After posing the question, the professor then asked us to participate in a little exercise.  Close your eyes, she invited us, and review your own life’s story as if it were a silent film.  Just play back your life in your own mind’s eye:  your childhood and adolescence, your college years, the relationships you formed, the people you’ve loved and been loved by, your career, your family life, your contributions to your community, all of your day to day actions and interactions with the people around you, the legacy you will leave behind.  How would your life look to an outside and independent observer? Would Christ recognize himself in this film?  Is this life of yours a distinctively Christian life?

If you’re like me, this little exercise makes you feel more than a little uncomfortable.  Truth be told, my actions and relationships rarely seem to measure up to Christ-like standards.  

The point of the exercise is not to depress us, but rather to remind us that the Christian faith is more than just having the right beliefs. Christianity is as much a way of life as it is a set of creeds.  Indeed, if you read the gospels closely, you’ll notice that Jesus never asks the disciples to believe this or that; rather, what Jesus asks is that they follow him.  That is what ‘disciple’ means:  one who follows. 
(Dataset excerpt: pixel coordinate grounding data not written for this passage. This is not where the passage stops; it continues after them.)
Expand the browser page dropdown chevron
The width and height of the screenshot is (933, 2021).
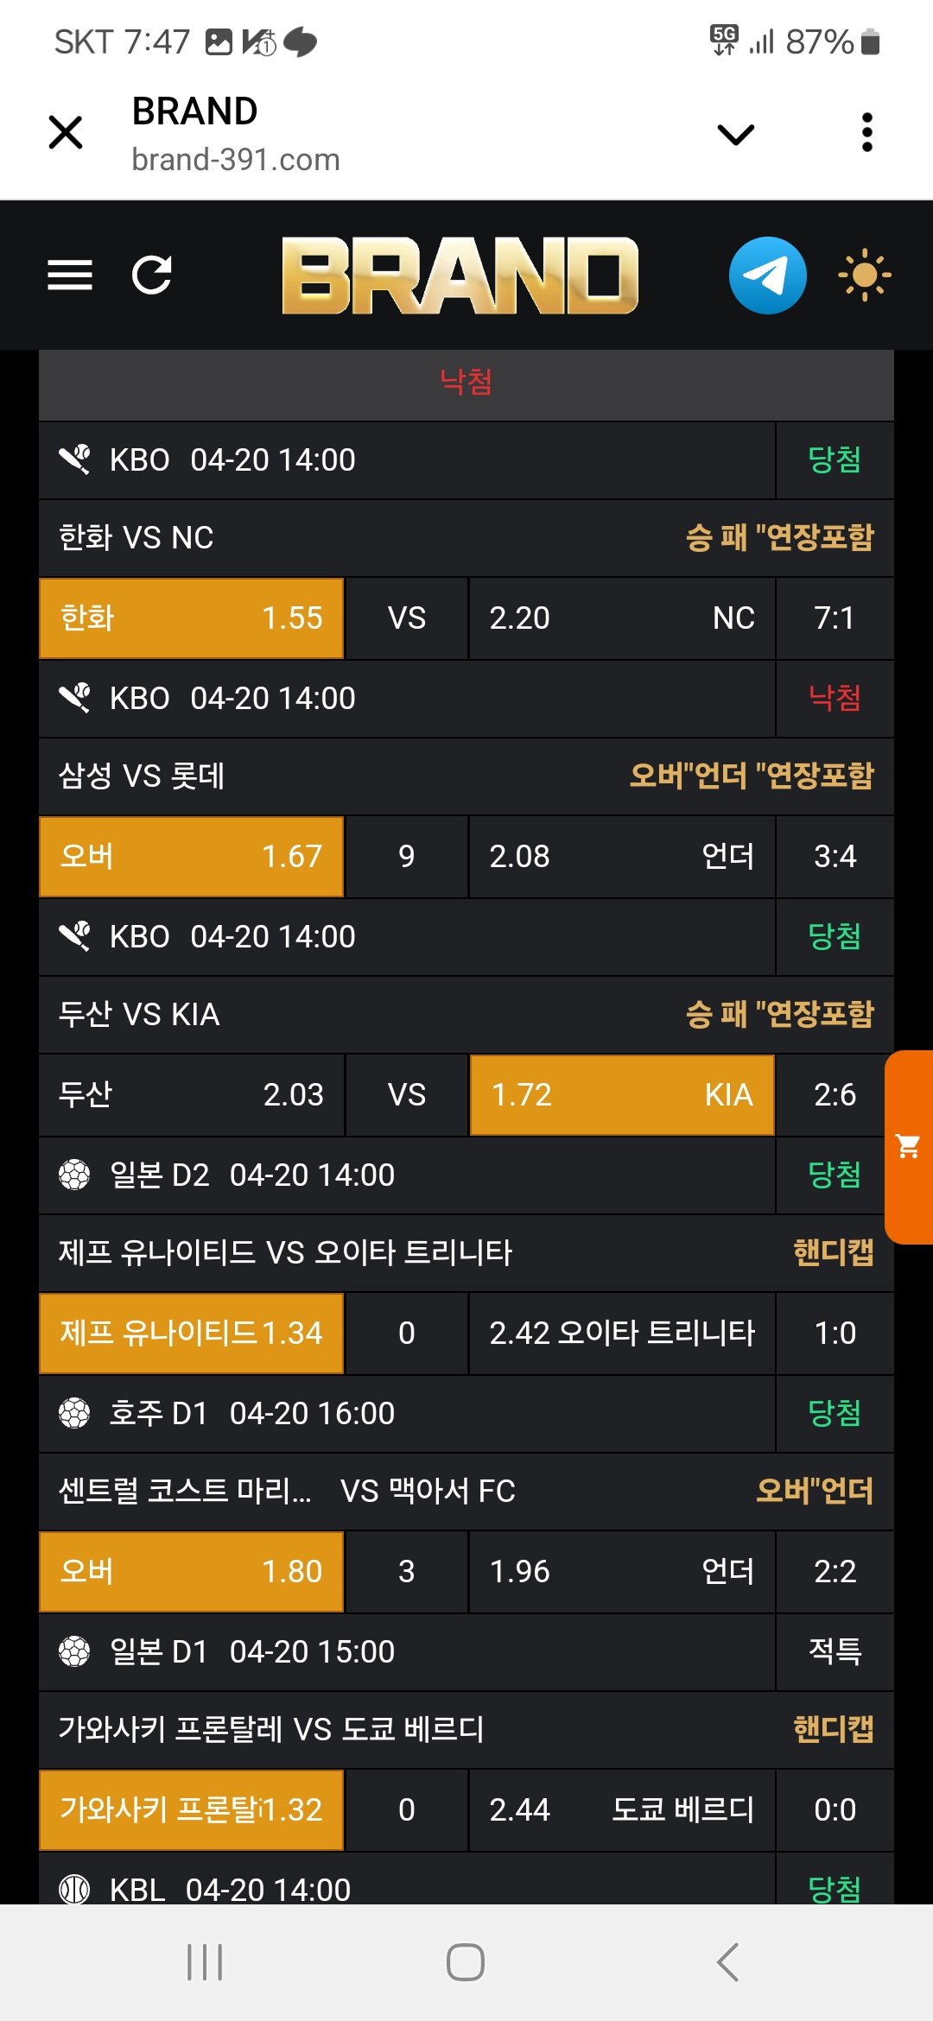[736, 134]
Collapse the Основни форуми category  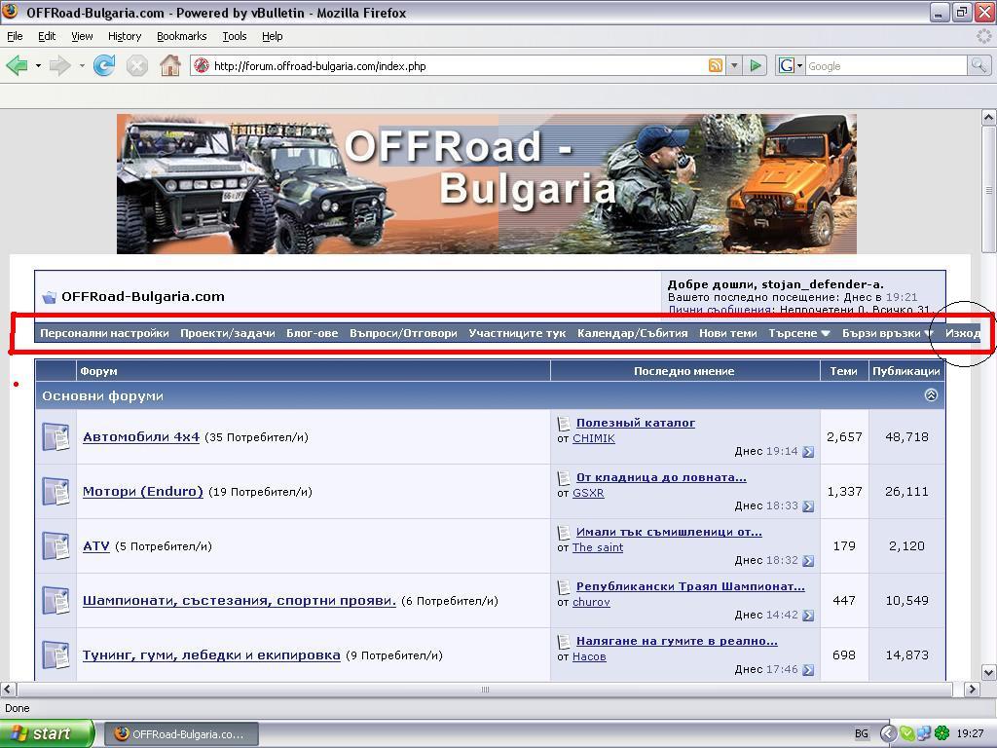(930, 395)
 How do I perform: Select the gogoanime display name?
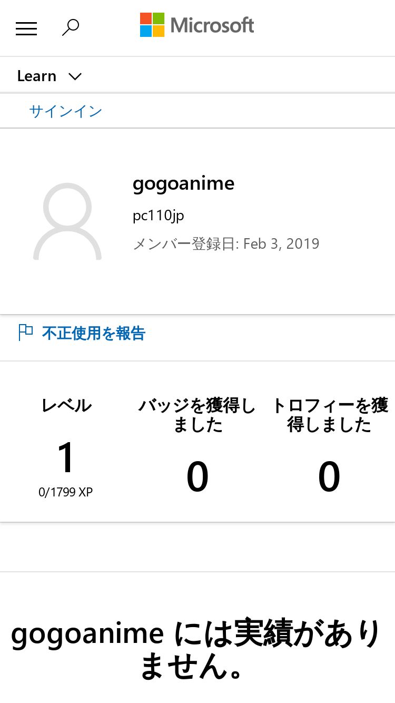(x=184, y=184)
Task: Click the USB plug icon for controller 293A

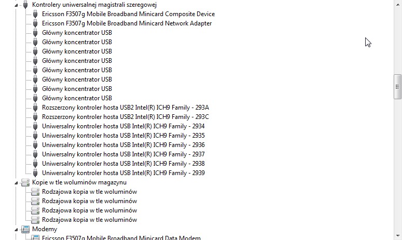Action: (x=35, y=108)
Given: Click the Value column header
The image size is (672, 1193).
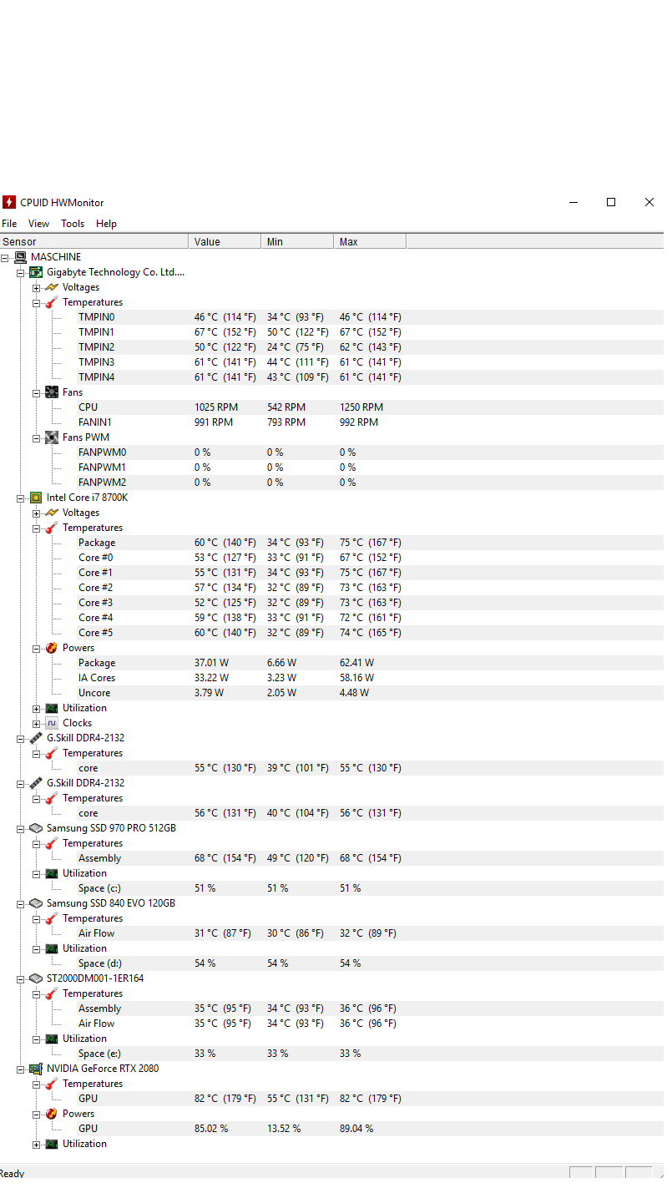Looking at the screenshot, I should click(x=224, y=242).
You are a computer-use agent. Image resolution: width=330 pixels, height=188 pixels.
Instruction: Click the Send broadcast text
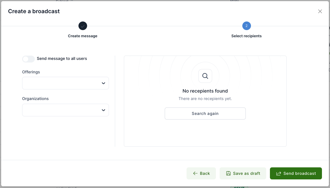point(300,173)
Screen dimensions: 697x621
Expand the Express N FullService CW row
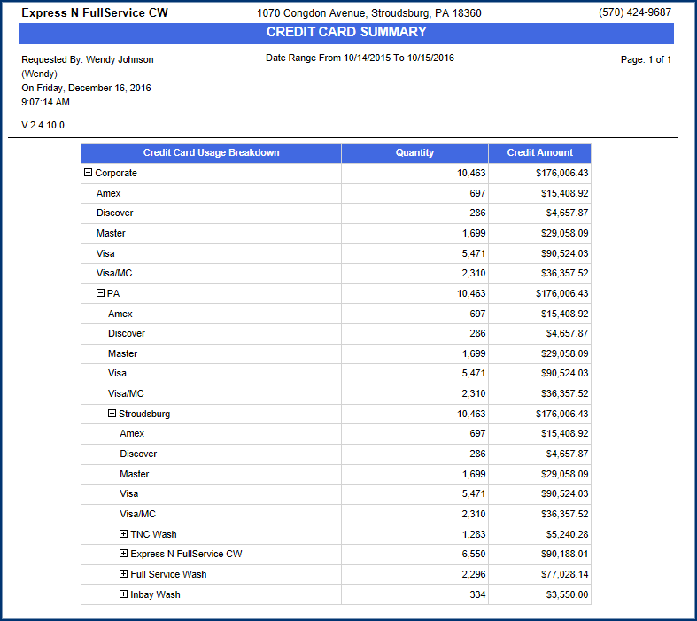pos(124,555)
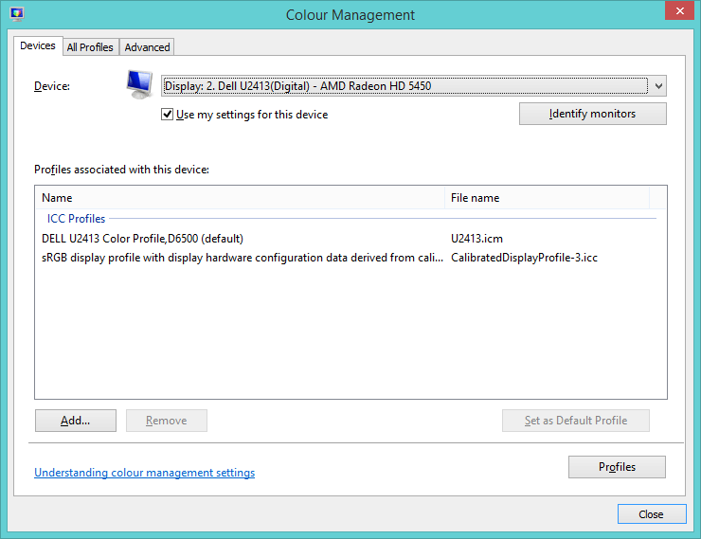Click Set as Default Profile button
This screenshot has height=539, width=701.
pos(576,421)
This is a hard message and one which the Church, quite frankly, has not always paid heed.  As the great American preacher Harry Emerson Fosdick used to joke, people have for thousands of years been trying to get rid of Jesus. First, they crucified him. And when that didn't work, they started worshipping him. Worship can be just another form of crucifixion because we often use it to get ourselves off the hook of answering the real question Jesus poses. For the truth of the matter is that Jesus doesn't ask to be worshipped, any more than he asked to be crucified.  What he asks is to be followed.

So, how then are we to follow Jesus?  What are the hallmarks of authentic Christian discipleship? 

This is precisely the question Paul is wrestling with in his letter to the Galatians in our first lesson.  It seems so strange to us now, but the central issue the early Church faced as it moved out of Palestine to the Mediterranean basin was whether and on what terms to include Gentiles in this new Christian community.  The vast majority of the earliest Christians were Jews and continued to adhere to the Mosaic Law, including the rituals of circumcision for men, the observance of dietary laws, and the celebration of the traditional Jewish festivals. 

People at the time knew what it looked like to be a good Jew:  it meant conforming your life to Torah and to its many requirements for daily living.  But, as the Church’s missionary activity through Paul expanded to Gentile communities in Asia Minor, the issue became:  do we require these Gentiles to conform themselves to the ancient rites, rituals and patterns of life of the Jewish tradition, or is there a new moral standard?  Indeed, it is this set of issues that leads to the famous showdown between Peter and Paul, a quarrel that Paul ultimately and convincingly wins for all the reasons set out in what we now call the letter to the Galatians.

For Paul, Christian identity is not about our ethnic heritage (one needn’t belong to any particular clan), it is not about adhering to a set of ritual observances (one needn’t comply with traditional dietary laws or observe certain festivals), it is not about a physical symbol of the covenant (one needn’t, if male, be circumcised).  Christian identity is not about superficial and accidental external characteristics such as gender, race, ethnicity, or national origin.  It is not even about subscribing to any particular set of theological propositions.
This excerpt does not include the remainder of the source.